Decision Report 201910513

  • Case ref:
    201910513
  • Date:
    February 2022
  • Body:
    Borders NHS Board
  • Sector:
    Health
  • Outcome:
    Some upheld, recommendations
  • Subject:
    Clinical treatment / diagnosis

Summary

C complained on behalf of their client (A) who underwent a cystoscopy (bladder examination using a narrow tube-like telescopic camera). C said that the procedure had life-altering consequences for A, causing bleeding for nine days and leaving them permanently incontinent and susceptible to ongoing urinary infections.

C complained that the board had no urology (a specialty in medicine that deals with problems of the urinary system and the reproductive system) specialists available over the period of A's procedure and that this caused a delay in recognising the symptoms A was experiencing and their significance.

C submitted a complaint to the board regarding A's experiences. C said that, whilst the board apologised to A, they provided little explanation as to what happened or any potential treatment options that may have been available to A.

We found that A's medical history meant that they were at an increased risk of complications such as bleeding and incontinence following surgery. We were critical of the board for a lack of evidence of A being made aware of these risks when consenting to the surgery. We also found that, whilst the board were aware that there would be no specialist urological support available within the hospital following A's surgery, this was not communicated to A. Support was available from a neighbouring health board, however, we found that the board's staff did not seek their input as early as they could have when A began to show signs of postoperative complications. We upheld this aspect of C's complaint.

We also found that there was a lack of accurate record-keeping with regard to A's care at Borders General Hospital and upheld this aspect of the complaint.

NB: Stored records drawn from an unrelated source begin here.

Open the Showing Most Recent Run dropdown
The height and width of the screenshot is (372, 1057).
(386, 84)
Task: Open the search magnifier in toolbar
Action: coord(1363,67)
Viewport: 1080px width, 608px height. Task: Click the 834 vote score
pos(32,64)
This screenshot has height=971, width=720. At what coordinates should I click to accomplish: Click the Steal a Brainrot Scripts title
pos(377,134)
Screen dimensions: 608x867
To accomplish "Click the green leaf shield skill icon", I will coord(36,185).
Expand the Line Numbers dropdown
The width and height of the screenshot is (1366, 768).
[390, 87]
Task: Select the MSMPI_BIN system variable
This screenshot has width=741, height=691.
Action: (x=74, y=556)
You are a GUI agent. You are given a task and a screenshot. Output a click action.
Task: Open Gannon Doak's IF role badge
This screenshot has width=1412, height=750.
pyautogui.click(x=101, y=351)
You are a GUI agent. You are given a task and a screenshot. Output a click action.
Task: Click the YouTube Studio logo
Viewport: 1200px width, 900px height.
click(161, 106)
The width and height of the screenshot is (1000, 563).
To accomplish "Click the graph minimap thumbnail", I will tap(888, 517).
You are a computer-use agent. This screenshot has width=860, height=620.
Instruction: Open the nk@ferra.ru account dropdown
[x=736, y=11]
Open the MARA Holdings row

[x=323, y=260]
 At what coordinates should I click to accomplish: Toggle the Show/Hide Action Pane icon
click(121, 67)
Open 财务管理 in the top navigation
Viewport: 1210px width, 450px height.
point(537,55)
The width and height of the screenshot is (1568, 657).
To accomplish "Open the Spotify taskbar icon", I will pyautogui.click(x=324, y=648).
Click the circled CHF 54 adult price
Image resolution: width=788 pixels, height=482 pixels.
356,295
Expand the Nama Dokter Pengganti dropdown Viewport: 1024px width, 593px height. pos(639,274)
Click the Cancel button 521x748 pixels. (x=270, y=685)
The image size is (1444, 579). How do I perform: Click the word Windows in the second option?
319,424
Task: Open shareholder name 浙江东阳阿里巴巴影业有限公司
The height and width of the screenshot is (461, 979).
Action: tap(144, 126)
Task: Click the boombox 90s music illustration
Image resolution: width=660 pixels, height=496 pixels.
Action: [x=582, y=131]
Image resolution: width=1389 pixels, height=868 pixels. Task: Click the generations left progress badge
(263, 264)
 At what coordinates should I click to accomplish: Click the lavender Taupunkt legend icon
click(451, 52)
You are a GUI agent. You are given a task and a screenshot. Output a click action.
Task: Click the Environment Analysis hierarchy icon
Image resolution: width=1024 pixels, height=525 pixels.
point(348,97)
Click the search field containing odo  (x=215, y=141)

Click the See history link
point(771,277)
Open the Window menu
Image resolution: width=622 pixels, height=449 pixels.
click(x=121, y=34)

We were satisfied that the board handled C's complaint reasonably and did not uphold this aspect of the complaint.

Recommendations

What we asked the organisation to do in this case:

  • Apologise to A's family for the issues highlighted in our decision. The apology should meet the standards set out in the SPSO guidelines on apology available at www.spso.org.uk/information-leaflets.

What we said should change to put things right in future:

  • That the board conduct a review of the information provided to patients prior to surgery and take steps to ensure patients are fully informed before providing their consent.
  • That the board remind urology staff of the importance of maintaining clear and detailed patient records at all times.

We have asked the organisation to provide us with evidence that they have implemented the recommendations we have made on this case by the deadline we set.